## Required work
Print the lines exactly as they appear, starting at the line that contains "Click the 360安全浏览器 icon" and ending after the line that contains "should pyautogui.click(x=932, y=284).", and nothing else.

## Task material
# # # #

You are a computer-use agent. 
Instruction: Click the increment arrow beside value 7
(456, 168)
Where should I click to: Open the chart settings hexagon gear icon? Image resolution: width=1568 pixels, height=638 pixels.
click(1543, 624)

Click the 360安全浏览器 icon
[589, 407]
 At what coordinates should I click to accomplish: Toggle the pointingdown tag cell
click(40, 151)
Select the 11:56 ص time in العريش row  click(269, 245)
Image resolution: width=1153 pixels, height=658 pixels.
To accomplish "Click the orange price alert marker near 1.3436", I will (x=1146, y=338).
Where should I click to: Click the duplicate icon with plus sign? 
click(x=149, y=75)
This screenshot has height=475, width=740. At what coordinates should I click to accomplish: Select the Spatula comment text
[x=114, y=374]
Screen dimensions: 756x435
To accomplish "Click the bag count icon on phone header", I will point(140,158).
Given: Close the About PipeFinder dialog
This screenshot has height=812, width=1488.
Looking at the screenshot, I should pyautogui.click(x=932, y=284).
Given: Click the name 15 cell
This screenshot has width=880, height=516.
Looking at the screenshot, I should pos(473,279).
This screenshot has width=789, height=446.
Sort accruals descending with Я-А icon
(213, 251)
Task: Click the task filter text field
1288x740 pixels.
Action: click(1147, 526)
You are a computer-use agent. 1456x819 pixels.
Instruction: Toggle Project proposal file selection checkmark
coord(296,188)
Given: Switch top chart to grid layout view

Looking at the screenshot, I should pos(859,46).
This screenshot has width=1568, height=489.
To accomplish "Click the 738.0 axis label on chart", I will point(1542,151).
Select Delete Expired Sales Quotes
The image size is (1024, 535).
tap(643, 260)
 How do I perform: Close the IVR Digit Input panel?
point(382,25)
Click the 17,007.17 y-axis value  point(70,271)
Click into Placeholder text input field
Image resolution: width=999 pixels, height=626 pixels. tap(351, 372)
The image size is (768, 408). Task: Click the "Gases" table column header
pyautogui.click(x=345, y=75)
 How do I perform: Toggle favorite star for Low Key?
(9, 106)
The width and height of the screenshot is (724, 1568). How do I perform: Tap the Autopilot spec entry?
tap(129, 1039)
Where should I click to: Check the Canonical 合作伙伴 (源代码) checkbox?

# # # #

## Response to the task
Click the 360安全浏览器 icon
[589, 407]
 At what coordinates should I click to accomplish: Toggle the pointingdown tag cell
click(40, 151)
Select the 11:56 ص time in العريش row  click(269, 245)
Image resolution: width=1153 pixels, height=658 pixels.
To accomplish "Click the orange price alert marker near 1.3436", I will (x=1146, y=338).
Where should I click to: Click the duplicate icon with plus sign? 
click(x=149, y=75)
This screenshot has height=475, width=740. At what coordinates should I click to accomplish: Select the Spatula comment text
[x=114, y=374]
Screen dimensions: 756x435
To accomplish "Click the bag count icon on phone header", I will point(140,158).
Given: Close the About PipeFinder dialog
This screenshot has height=812, width=1488.
Looking at the screenshot, I should pyautogui.click(x=932, y=284).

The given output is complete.